China has no comparable facilities in South America, or in the southern hemisphere. Indeed, this large base is the first of such a scale outside China. It contains steerable parabolic antennas 13.5 and 35 meters in diameter, computer and engineering facilities, lodgings for staff, and a $10 million bespoke electric power plant.  Another Chinese signals intelligence base is located in Bejucal, Cuba, within 1000 miles of the U. S. Central Command headquarters in Tampa, Florida. That facility also has steerable parabolic antennas.
           
Elsewhere, China has ground tracking stations to support its space program in Namibia, Pakistan, and Kenya. But those facilities are much more limited than the new one in Patagonia. China also tracks satellites from at least five ships at sea.  (The United States controls at least sixteen ground satellite tracking stations across the globe.)
           
China negotiated permission for the facility in 2013 and 2014, when President Cristina Fernandez de Kirchner was in power. It leased the land for fifty years, tax free. Argentinian parliamentary approval came in 2015, before Kirchner was succeeded by Mauricio Macri. But satellite photography shows that the base was being built in 2013.
           
Argentinians have complained about the facility and widely believe that secret monies may have passed to secure approval for the facility. President Macri received assurances from China that the base would not have military uses. Even so, local officials continued to complain that Argentina had given away sovereign rights, for little gain. Local officials also objected to China’s refusal to employ Argentinians in its construction and management. The tracking station is entirely controlled and staffed by a Chinese military detachment.
 
China says that the purpose of the ground station in Argentina is solely to support deep space exploration and a lunar mission that China may mount later this year. An official of the China Launch and Satellite Tracking Control General (CLTC) has said that the station’s parabolic antennas could not be rotated swiftly, and therefore could not have military uses. Yet signals intelligence everywhere employs slow maneuvering antennas to gather information from the skies, and the two antennas installed in Argentina are easily and widely steerable. CLTC is a unit of the General Armaments Department of the China’s People’s Liberation Army.
           
In 2015, an Argentinian official representative declared that the base in Patagonia could have dual use. In addition to its tracking of Chinese lunar missions, it would, he said, have the capacity to “interfere with communications, electronic networks, and electromagnetic systems. It also could receive information about the launching of missiles, the movement of drones, and other aspects of military competition.
 
Non-Chinese experts confirm that the two antennas can be used to monitor geostationary satellites, in addition to deep space sensing.
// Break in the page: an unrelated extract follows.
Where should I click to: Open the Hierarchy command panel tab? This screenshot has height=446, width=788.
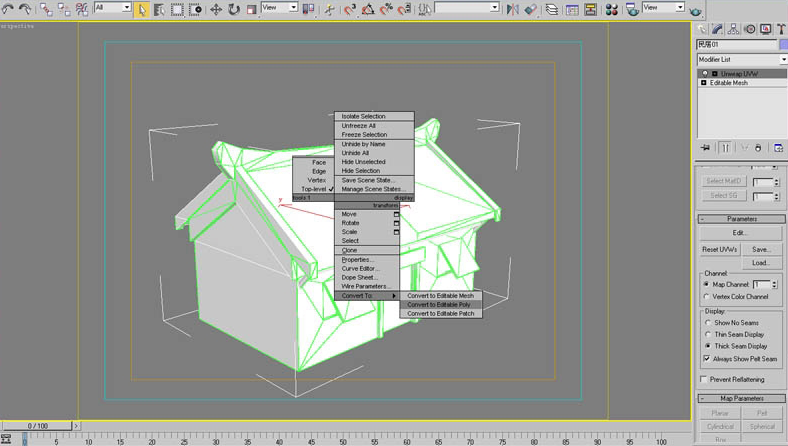pos(734,29)
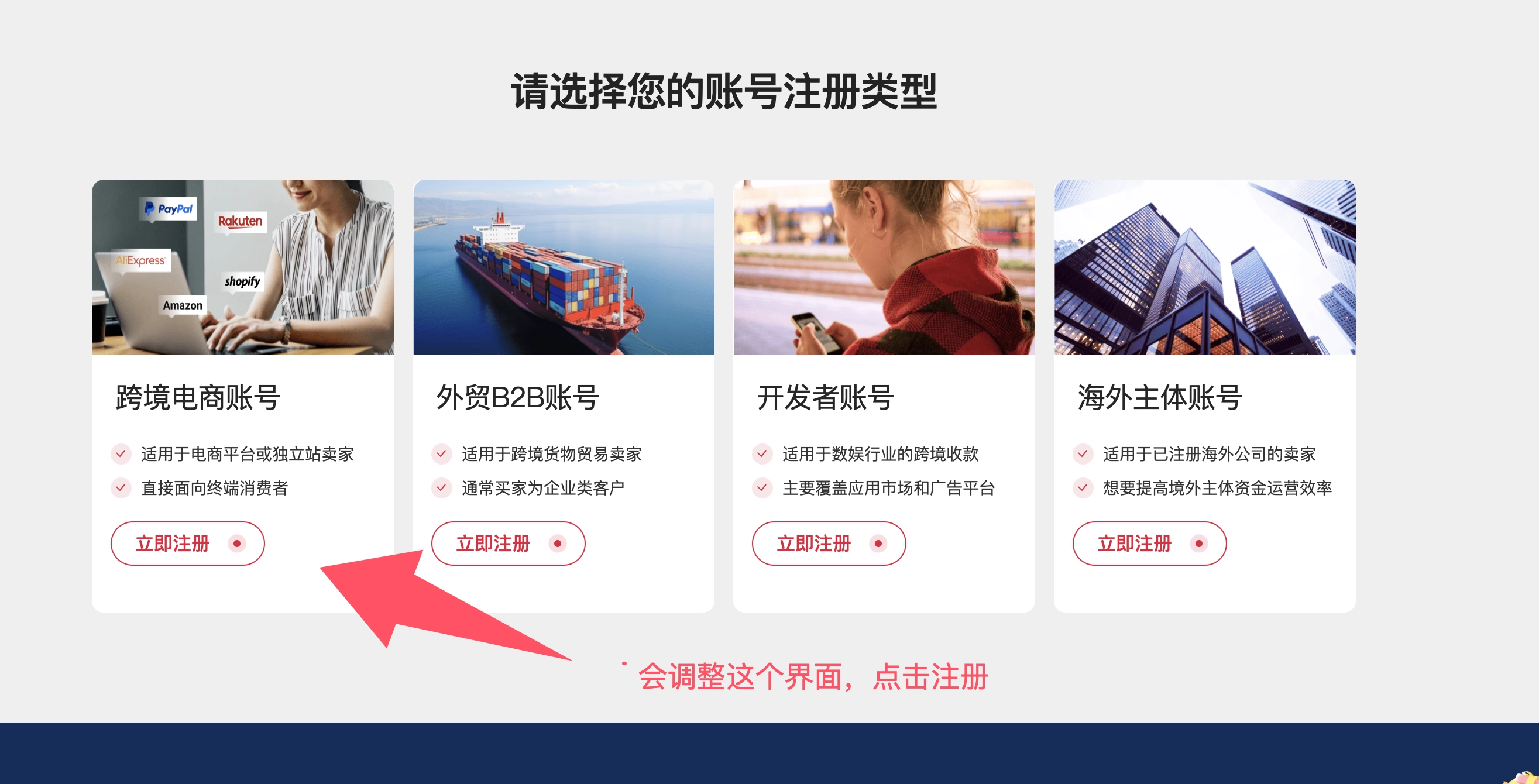Open the container ship image card

pyautogui.click(x=564, y=267)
Moreover, with the parabolic antennas working in tandem, such a facility could precisely lock onto satellites and their signals
           
China presumably chose a site in remote Patagonia for the facility because in sits directly south of Washington and therefore is in line with geostationary satellites servicing the American east coast.
           
The facility is located near Bajada del Agrio in the Quintuco region of Neuquen Province. Bajadsa del Agrio is roughly on a latitude comparable to Concepion in Chile and Bahia Blanca in Argentina.
 
The base was constructed rapidly by the China Harbor Engineering Company, a subsidiary of the China Communications Construction Company. That last company has been building airfields and bases on disputed islands and islets in the South China Sea.
 
Satellite images show a fenced enclosure about 210 hectares in area. When Argentinian journalists attempted to visit the base, local guards said that only the Chinese could give permission. The mayor of Neuquen City was refused entry to what he worried was “Chinese land on Argentina’s territory.”
 
There is a smaller and less well-equipped European Space Agency facility about 600 miles north of the Chinese base, in Mendoza Province of Argentina. But that operation is run by Argentinians on behalf of the European agency. It was helpful in guiding comet probing missions.